An instructional coach is, above all, a teacher who partners with teachers in meeting their professional goals. Instructional coaches work side-by-side with teachers planning, co-teaching, and providing feedback to meet the needs of students.
Instructional coaches are school-based but centrally-managed. They work in "clusters" or groups in order to foster the spread of best practices within and across schools. Coaches are paid on the teacher salary schedule and their role is nonevaluative.
Research shows that sustainable, job-embedded professional development has a greater impact on instructional practices than one-time events. By connecting with a teacher within the context of his or her classroom, an instructional coach can be the link between knowing and doing: the partner that promotes the transfer of a teacher's ideas into practice. Coaches are considered a one component of the complete ACPS professional learning model.

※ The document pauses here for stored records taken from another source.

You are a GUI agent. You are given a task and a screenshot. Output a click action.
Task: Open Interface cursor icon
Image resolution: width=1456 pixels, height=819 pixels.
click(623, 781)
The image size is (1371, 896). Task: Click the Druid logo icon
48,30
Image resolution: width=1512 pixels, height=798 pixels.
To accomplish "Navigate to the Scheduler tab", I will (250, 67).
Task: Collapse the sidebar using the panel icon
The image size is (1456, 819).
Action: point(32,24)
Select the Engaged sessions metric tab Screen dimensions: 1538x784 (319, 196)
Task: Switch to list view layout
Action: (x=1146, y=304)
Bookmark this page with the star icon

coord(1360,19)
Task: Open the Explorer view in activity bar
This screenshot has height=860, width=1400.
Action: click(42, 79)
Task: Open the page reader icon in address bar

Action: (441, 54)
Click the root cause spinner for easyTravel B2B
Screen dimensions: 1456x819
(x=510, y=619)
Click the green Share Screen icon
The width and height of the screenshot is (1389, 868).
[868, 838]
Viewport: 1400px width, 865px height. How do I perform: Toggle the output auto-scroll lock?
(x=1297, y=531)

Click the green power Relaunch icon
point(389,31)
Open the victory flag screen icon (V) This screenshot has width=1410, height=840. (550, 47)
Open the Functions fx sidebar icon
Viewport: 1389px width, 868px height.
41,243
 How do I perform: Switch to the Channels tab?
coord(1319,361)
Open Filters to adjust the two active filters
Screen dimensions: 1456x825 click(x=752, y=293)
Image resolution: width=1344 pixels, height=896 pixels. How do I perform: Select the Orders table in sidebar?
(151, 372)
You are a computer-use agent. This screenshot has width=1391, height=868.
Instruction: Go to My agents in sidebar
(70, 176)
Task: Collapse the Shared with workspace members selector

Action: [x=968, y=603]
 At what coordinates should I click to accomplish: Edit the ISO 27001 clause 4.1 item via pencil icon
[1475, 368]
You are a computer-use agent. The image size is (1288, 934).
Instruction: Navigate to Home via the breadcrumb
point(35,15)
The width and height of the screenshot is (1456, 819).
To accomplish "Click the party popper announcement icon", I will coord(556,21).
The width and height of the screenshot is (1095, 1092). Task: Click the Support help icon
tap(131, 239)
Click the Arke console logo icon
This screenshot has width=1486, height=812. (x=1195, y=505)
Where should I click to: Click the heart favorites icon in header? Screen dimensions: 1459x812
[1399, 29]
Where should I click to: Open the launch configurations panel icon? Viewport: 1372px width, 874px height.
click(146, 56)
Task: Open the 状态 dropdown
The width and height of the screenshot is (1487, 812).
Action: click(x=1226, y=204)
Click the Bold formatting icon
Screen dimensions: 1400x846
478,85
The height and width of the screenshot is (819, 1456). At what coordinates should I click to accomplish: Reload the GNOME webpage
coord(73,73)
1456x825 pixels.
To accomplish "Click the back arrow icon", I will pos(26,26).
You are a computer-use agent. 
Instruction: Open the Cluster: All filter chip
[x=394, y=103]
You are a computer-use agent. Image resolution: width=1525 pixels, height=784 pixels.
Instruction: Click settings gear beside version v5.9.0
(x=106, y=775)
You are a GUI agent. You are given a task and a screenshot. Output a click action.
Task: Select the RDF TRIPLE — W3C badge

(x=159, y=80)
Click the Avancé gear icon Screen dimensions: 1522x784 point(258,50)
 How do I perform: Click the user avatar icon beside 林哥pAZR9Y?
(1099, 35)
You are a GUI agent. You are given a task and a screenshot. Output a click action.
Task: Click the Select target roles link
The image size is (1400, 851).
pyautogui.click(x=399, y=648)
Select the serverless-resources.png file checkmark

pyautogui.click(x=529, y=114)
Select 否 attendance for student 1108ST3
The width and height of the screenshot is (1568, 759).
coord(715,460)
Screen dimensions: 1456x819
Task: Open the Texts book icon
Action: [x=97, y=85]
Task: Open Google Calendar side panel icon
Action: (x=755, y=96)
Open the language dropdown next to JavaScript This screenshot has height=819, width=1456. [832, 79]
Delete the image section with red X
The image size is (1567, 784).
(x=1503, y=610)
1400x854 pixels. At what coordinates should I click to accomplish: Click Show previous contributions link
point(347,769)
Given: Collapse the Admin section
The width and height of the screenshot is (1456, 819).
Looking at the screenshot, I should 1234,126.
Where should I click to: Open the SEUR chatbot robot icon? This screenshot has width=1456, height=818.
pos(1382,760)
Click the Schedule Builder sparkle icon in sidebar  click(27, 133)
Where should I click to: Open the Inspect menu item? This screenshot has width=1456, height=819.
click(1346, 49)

Think of a coach as another set of eyes, ears and hands in the classroom, as well as a reflective partner in your practice. Coaches can co-plan, co-teach, facilitate lesson study, model lessons, analyze student work, problem solve, and much more. Click here to see more details about "What To Expect From a Coach." Feel free to contact a coach in person or via email. We are here to work with you!
Any teacher can work with a coach! Both veteran and novice teachers work with coaches to improve their practice.
The lead instructional coaches collaboratively lead the instructional coaching model. Each lead coach supervises a group of four to six instructional coaches, works closely with building principals within his or her cluster, and keeps the model's mission of partnership work with teachers at the forefront. In addition, each lead instructional coach facilitates a content-area vertical team. Their varied role means that you may see them at your school in a variety of settings.